= ASIS International =

Professional organization

ASIS International, headquartered in Alexandria, Virginia, is a professional organization for security professionals. It issues certifications, standards, and guidelines for the security profession.

Founded in 1955 as the American Society for Industrial Security (ASIS), members were principally government and corporate security professionals. The term "industrial security" denotes U.S. Department of Defense contracts with U.S. industry for defense technology and materials. The organization officially changed its name in 2002 to ASIS International to reflect its international expansion, which currently includes 34,600 members in 155 countries and 240 local chapters in 89 countries worldwide, the Annual ASIS Fact Sheet contains additional information. The name "American Society for Industrial Security" no longer exists except in historical legal documents.

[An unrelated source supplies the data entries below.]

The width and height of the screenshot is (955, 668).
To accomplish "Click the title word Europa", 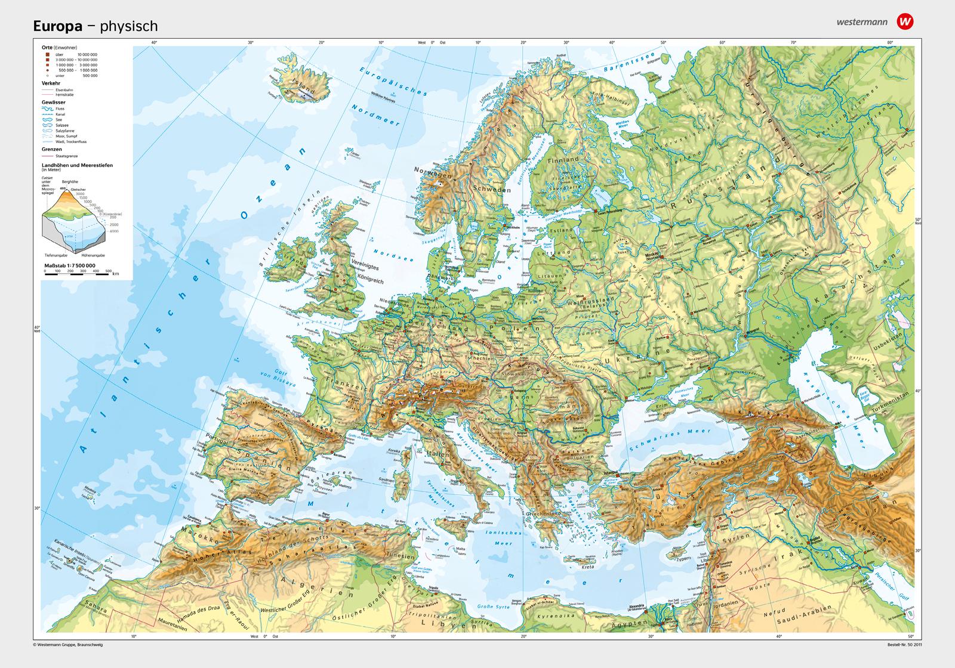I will coord(59,26).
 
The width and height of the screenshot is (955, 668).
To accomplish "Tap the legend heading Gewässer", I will coord(54,103).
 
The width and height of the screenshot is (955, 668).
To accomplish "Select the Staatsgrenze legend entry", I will coord(62,155).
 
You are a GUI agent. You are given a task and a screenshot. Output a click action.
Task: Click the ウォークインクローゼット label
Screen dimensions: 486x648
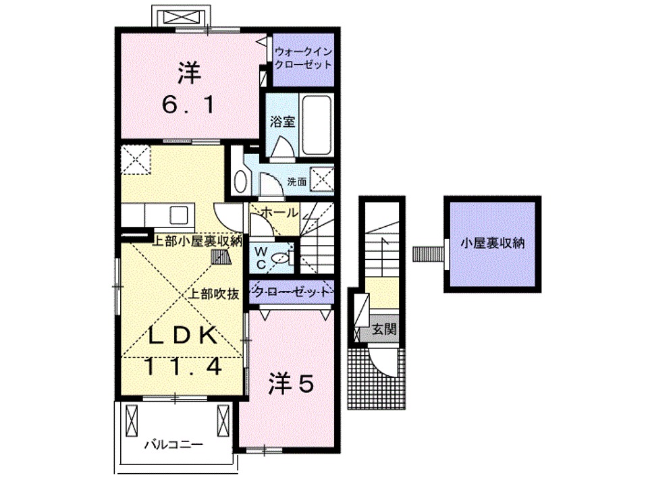click(x=303, y=59)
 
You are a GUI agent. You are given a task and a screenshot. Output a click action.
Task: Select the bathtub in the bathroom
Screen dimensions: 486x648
click(x=316, y=125)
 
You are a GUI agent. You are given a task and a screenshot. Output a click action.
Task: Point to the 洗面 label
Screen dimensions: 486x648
click(x=297, y=181)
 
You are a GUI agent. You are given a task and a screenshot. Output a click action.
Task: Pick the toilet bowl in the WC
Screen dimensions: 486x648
click(x=286, y=256)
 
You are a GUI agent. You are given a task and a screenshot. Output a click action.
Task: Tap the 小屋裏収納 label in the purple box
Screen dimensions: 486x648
click(x=492, y=244)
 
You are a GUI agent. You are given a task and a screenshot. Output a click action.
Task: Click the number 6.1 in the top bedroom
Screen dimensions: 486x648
click(x=188, y=104)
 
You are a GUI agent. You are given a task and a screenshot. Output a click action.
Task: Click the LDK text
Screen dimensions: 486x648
click(x=182, y=335)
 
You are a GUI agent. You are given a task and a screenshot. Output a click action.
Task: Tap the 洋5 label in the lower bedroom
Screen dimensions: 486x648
click(x=292, y=385)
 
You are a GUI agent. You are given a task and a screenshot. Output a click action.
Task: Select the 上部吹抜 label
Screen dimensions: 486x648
click(x=213, y=294)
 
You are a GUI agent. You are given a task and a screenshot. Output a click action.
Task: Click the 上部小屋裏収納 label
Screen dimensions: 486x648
click(x=196, y=241)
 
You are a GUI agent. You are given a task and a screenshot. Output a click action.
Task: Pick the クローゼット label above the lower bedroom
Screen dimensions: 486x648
click(x=292, y=292)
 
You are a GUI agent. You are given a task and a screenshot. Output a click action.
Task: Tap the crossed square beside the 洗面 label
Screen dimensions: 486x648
click(x=322, y=179)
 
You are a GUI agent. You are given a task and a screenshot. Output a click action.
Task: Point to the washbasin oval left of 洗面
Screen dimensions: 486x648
click(x=240, y=180)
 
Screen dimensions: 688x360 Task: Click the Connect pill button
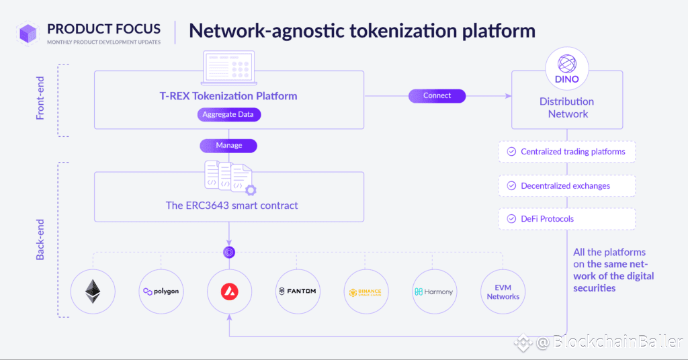click(x=437, y=95)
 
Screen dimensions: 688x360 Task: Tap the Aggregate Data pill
click(x=228, y=114)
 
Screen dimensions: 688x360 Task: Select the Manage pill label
click(x=228, y=146)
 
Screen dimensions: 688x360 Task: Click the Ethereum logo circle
click(x=93, y=291)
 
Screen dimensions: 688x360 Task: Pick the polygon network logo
click(x=161, y=291)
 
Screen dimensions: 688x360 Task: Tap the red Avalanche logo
click(x=230, y=291)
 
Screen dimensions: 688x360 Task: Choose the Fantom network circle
click(x=298, y=291)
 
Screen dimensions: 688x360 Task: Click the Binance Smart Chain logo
click(x=366, y=291)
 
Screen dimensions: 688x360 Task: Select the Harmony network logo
click(x=435, y=291)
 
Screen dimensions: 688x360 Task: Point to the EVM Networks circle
click(x=503, y=291)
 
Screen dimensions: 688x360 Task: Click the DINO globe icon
click(x=567, y=64)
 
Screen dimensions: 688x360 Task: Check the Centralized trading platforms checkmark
click(x=511, y=152)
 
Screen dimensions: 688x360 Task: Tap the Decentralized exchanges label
click(x=565, y=186)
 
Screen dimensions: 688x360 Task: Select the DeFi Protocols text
click(x=547, y=219)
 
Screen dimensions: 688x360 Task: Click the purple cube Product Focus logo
click(x=28, y=34)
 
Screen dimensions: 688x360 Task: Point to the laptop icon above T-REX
click(x=228, y=68)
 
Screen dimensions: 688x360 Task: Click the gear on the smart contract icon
click(x=251, y=190)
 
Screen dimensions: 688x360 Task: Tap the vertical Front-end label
click(x=40, y=98)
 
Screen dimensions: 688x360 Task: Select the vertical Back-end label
click(x=40, y=239)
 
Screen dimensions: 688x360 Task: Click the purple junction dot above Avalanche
click(x=229, y=252)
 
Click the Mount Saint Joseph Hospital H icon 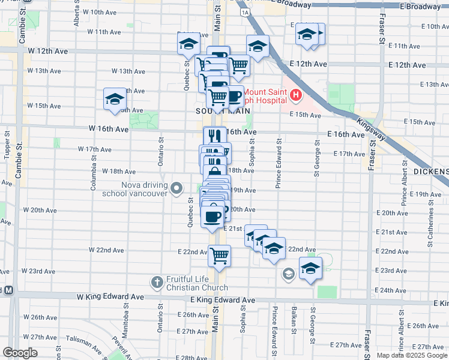coord(295,95)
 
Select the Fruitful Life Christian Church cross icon coord(157,282)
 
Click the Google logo coord(19,353)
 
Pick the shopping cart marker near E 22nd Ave coord(220,255)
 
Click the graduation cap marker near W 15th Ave coord(115,99)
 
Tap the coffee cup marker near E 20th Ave coord(212,216)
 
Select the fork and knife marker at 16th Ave coord(214,136)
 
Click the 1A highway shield coord(243,11)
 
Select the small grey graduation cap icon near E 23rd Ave coord(288,274)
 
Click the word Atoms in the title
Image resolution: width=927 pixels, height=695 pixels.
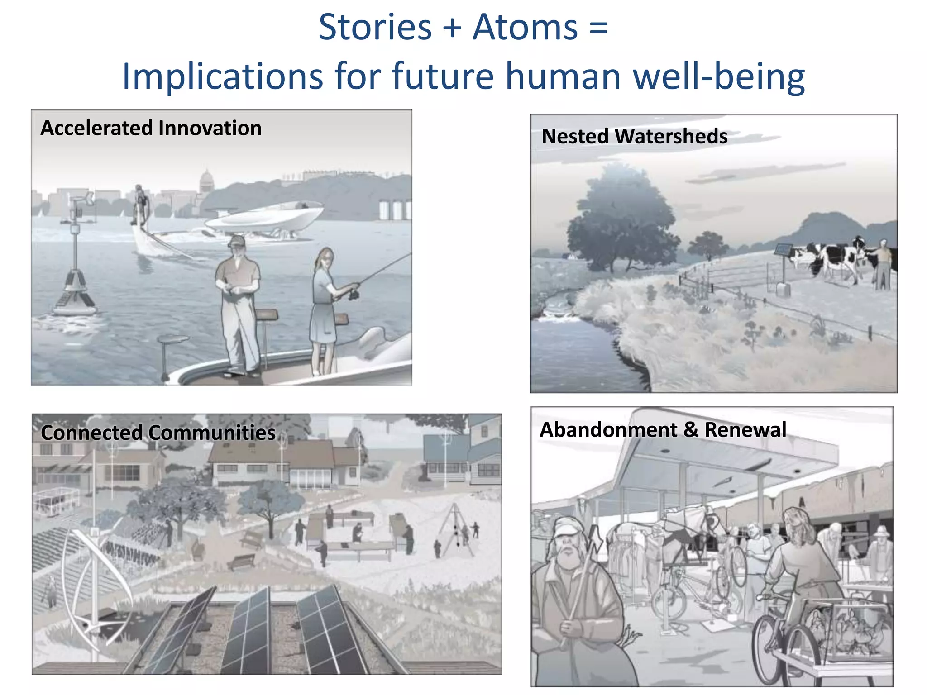tap(525, 27)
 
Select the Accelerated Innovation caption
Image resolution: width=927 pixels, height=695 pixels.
tap(151, 128)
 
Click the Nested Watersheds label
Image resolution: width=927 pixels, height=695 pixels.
tap(635, 136)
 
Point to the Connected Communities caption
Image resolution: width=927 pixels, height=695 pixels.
tap(158, 433)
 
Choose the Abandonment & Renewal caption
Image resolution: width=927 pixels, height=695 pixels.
tap(663, 429)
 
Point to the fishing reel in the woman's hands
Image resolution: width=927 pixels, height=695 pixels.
tap(354, 295)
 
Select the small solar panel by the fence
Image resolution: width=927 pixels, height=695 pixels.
tap(783, 250)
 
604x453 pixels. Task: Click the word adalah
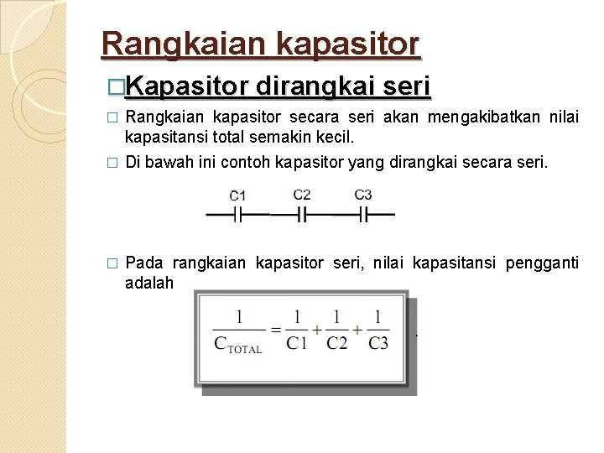[x=149, y=283]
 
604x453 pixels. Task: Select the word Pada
[x=144, y=263]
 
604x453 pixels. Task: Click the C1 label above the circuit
[x=237, y=195]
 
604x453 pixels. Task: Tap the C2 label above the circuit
[x=302, y=195]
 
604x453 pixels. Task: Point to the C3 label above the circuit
[x=363, y=195]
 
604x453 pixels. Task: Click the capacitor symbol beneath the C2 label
[x=302, y=215]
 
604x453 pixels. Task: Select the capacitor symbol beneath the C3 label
[x=363, y=215]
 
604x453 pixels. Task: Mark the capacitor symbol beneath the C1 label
[x=238, y=215]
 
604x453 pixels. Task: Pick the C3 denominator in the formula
[x=378, y=344]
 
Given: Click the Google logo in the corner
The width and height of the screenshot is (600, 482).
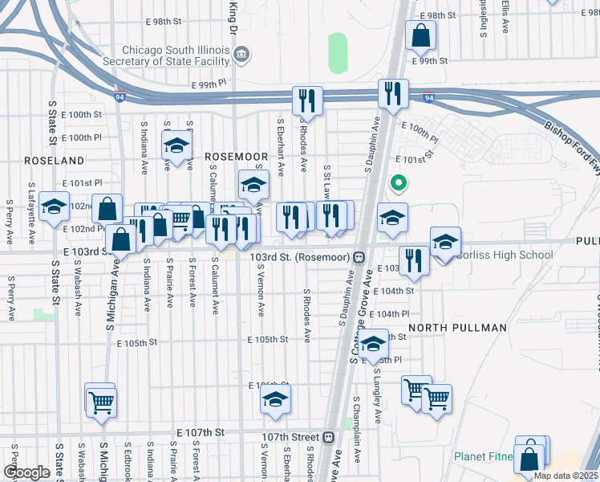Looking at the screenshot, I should click(26, 472).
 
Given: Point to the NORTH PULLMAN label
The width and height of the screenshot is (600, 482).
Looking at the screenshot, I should click(457, 328).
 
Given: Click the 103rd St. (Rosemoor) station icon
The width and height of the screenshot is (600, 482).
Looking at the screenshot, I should click(360, 257).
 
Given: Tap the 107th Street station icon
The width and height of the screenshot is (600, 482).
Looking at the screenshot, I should click(328, 437).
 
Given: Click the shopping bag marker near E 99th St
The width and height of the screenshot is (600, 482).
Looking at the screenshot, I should click(421, 35).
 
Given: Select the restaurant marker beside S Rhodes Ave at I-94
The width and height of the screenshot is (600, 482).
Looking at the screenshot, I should click(306, 100).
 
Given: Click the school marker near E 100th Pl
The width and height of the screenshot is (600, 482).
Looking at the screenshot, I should click(176, 145).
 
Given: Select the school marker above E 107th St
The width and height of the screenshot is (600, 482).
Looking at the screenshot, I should click(275, 399).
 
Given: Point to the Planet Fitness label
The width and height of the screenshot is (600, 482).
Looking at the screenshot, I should click(484, 456).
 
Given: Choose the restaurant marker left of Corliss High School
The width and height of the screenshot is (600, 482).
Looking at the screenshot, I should click(414, 259).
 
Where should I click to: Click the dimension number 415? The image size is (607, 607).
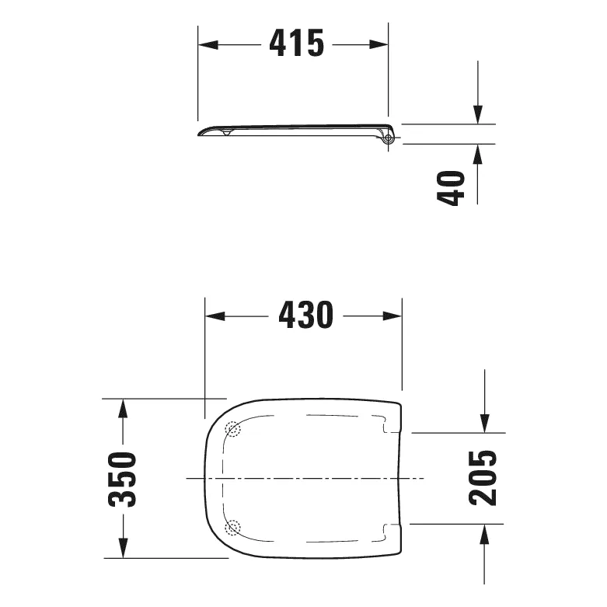(296, 44)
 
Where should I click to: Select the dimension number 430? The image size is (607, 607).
(304, 316)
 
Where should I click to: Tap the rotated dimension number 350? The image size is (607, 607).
(122, 478)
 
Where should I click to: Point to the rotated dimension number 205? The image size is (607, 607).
(483, 478)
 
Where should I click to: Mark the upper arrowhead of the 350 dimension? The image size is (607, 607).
(122, 408)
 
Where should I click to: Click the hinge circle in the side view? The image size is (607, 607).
(389, 139)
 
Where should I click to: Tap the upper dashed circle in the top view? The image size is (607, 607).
(233, 428)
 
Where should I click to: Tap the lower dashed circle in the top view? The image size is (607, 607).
(233, 529)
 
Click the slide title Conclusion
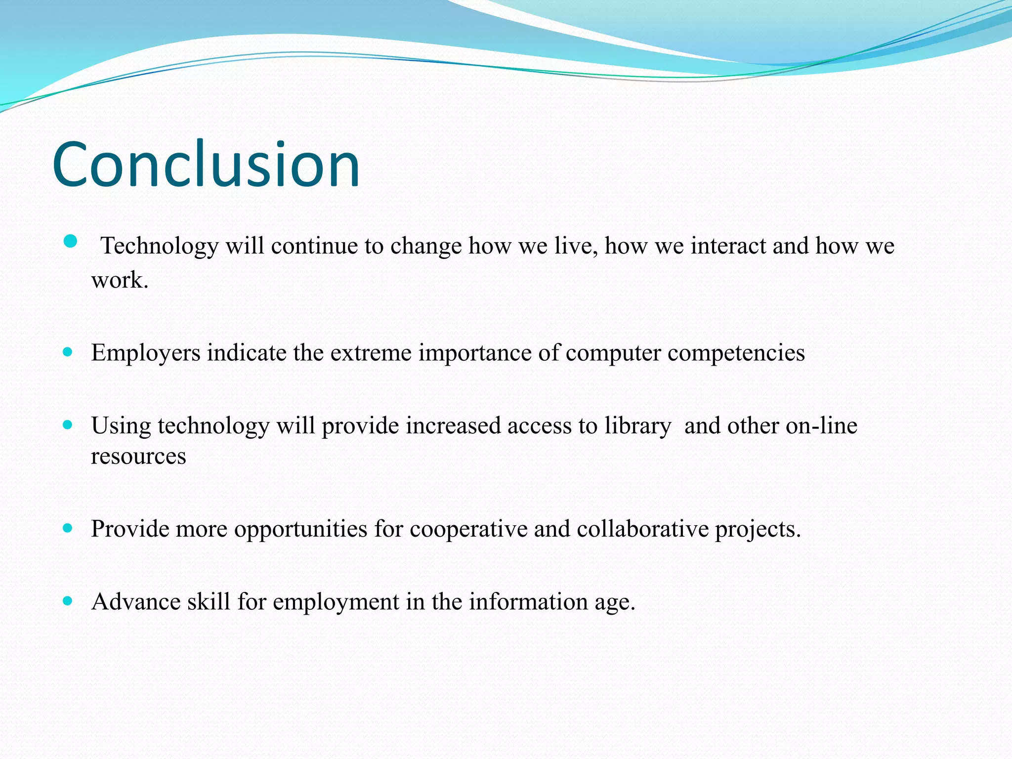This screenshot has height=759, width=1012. click(x=206, y=165)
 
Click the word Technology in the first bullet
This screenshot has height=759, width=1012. click(x=159, y=246)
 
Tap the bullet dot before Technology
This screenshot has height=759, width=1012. click(x=71, y=241)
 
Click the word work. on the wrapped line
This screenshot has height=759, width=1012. click(x=120, y=280)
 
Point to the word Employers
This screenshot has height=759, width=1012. click(x=146, y=353)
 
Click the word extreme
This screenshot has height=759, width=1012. click(x=371, y=353)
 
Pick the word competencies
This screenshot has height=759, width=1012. click(x=736, y=353)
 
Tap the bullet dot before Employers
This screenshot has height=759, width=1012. click(x=68, y=352)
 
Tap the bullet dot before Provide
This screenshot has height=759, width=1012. click(x=68, y=528)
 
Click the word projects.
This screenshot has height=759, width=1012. click(x=758, y=529)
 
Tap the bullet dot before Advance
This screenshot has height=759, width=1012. click(x=68, y=601)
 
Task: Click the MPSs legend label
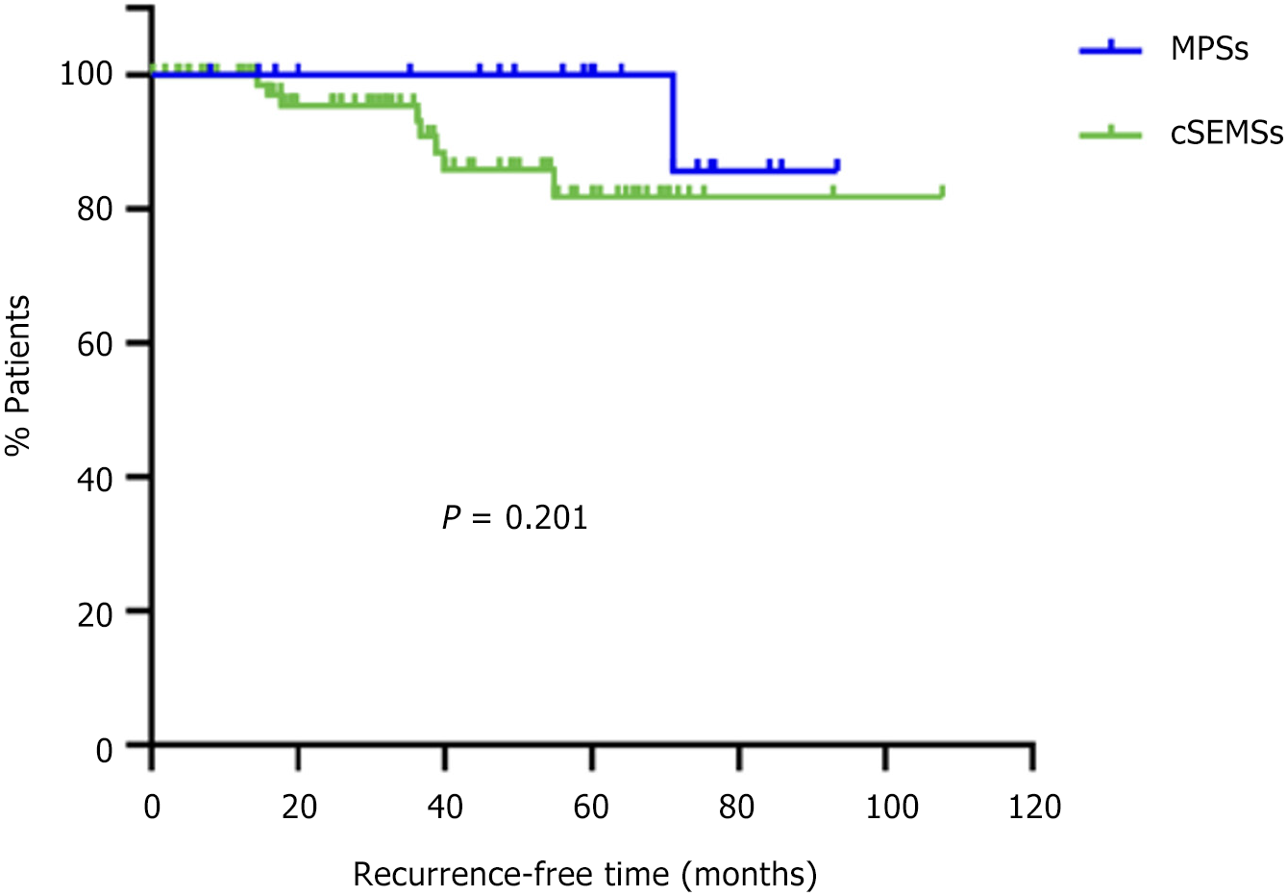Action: (1209, 49)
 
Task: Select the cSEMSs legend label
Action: (1226, 134)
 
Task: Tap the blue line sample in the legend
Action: (1110, 49)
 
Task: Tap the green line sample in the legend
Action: (1110, 134)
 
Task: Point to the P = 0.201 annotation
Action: (514, 518)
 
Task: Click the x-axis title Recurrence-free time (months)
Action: (585, 875)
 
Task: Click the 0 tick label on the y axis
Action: (104, 749)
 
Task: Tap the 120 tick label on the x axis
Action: (1034, 807)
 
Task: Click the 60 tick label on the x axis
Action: (591, 807)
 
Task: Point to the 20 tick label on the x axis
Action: (299, 807)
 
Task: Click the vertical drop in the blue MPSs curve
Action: (673, 122)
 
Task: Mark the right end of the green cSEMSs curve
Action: (942, 195)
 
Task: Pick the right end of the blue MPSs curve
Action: (838, 170)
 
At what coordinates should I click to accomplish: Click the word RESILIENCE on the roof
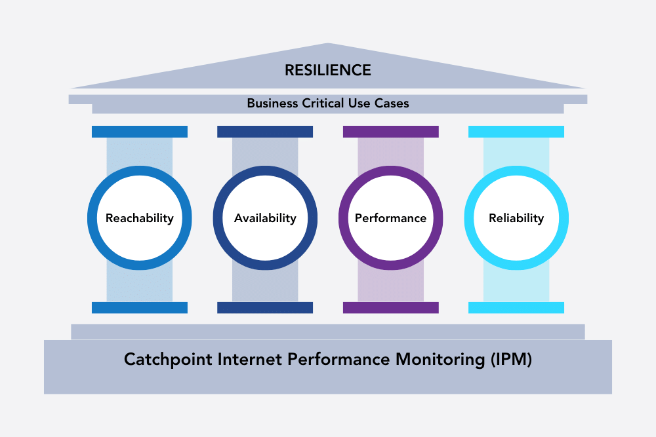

As of 2018, the annual educational and networking event hosted by ASIS is referred to as the "Global Security Exchange (GSX). This event is centered on education sessions, networking opportunities and an exhibit hall showcasing over 450 security vendors.

The ASIS Foundation offers security professionals certification scholarships, practical research, member hardship grants, and more.

== Certification programs ==
ASIS administers four professional certification programs - "Certified Protection Professional" (CPP), "Professional Certified Investigator" (PCI), "Physical Security Professional" (PSP) and the "Associate Protection Professional" (APP) designation.